Responsive web design (RWD) is an approach to web design aimed at crafting sites to provide an optimal viewing and interaction experience—easy reading and navigation with a minimum of resizing, panning, and scrolling—across a wide range of devices (from desktop computer monitors to mobile phones).

A site designed with RWD adapts the layout to the viewing environment by using fluid, proportion-based grids, flexible images, and CSS3 media queries, an extension of the @media rule, in the following ways:

  • The fluid grid concept calls for page element sizing to be in relative units like percentages, rather than absolute units like pixels or points.
  • Flexible images are also sized in relative units, so as to prevent them from displaying outside their containing element.
  • Media queries allow the page to use different CSS style rules based on characteristics of the device the site is being displayed on, most commonly the width of the browser.

Some of the RWD and mobile design challenges have created a catalog of multi-device layout patterns. It is suggested that, compared with a simple RWD approach, device experience or RESS (responsive web design with server-side components) approaches can provide a user experience that is better optimized for mobile devices. Server-side "dynamic CSS" implementation of stylesheet languages like Sass or Incentivated's MML can be part of such an approach by accessing a server based API which handles the device (typically mobile handset) differences in conjunction with a device capabilities database in order to improve usability. RESS is more expensive to develop, requiring more than just client-side logic, and so tends to be reserved for organizations with larger budgets. Google recommends responsive design for smartphone websites over other approaches.

Although many publishers are starting to implement responsive designs, one ongoing challenge for RWD is that some banner advertisements and videos are not fluid. However, search advertising and (banner) display advertising support specific device platform targeting and different advertisement size formats for desktop, smartphone, and basic mobile devices. Different landing page URLs can be used for different platforms, or Ajax can be used to display different advertisement variants on a page. CSS tables permit hybrid fixed+fluid layouts.

There are now many ways of validating and testing RWD designs, ranging from mobile site validators and mobile emulators to simultaneous testing tools like Adobe Edge Inspect. The Firefox browser and the Chrome console offer responsive design viewport resizing tools, as do third parties.
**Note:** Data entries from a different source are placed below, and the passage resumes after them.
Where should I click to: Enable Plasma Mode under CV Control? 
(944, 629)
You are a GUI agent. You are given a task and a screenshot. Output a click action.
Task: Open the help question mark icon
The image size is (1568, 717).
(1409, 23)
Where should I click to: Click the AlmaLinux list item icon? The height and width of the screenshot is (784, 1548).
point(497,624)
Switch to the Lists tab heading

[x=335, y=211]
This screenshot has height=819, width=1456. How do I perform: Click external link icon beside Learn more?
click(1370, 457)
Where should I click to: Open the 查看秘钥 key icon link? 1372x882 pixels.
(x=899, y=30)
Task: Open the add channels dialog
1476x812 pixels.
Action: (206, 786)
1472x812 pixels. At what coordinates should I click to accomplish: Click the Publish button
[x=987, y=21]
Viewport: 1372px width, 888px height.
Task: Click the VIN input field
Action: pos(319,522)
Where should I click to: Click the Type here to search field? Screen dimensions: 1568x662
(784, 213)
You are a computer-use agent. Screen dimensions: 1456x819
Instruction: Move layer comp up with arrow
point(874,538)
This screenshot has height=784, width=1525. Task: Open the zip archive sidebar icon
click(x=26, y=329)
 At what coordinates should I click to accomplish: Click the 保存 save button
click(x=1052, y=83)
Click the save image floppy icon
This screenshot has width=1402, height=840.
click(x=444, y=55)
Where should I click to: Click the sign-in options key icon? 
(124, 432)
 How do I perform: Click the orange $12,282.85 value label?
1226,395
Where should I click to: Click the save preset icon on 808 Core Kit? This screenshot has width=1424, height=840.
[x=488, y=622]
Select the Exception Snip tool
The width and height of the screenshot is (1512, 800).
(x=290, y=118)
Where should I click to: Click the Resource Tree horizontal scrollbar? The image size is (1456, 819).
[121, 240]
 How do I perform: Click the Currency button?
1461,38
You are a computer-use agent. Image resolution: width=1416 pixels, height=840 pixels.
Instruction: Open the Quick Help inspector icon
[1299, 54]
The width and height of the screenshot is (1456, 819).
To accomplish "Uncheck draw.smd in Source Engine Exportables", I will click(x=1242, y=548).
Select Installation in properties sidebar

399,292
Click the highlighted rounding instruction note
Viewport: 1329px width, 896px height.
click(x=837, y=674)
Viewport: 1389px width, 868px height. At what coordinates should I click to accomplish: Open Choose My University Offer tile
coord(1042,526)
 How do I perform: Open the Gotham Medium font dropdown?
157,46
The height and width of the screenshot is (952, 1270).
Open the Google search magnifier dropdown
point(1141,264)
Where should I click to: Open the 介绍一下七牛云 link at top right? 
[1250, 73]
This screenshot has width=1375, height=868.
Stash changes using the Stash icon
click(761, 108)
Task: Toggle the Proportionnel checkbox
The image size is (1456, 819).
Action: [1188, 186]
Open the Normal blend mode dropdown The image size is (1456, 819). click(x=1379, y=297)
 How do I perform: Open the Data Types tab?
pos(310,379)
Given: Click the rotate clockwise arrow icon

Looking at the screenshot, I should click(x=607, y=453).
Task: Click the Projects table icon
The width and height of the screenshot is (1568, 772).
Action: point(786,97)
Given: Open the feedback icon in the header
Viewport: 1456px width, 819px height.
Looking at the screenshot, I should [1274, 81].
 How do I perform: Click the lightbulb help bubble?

Responsive websites simplify internet marketing and SEO. Instead of having to develop and manage content for multiple websites, businesses with responsive sites can take a unified approach to content management because they have only the one responsive site to manage. As the internet transforms further into a platform of services and user interfaces that tie those services together, leveraging this technology in the future will allow companies to integrate a plethora of back-end services, such as Facebook, Twitter, Salesforce.com, and Amazon Web Services, and then present the integrated data back out the front-end iad (Apple's advertising platform) layer on a responsive design so the application looks great on all devices without custom coding needed for each device or screen size.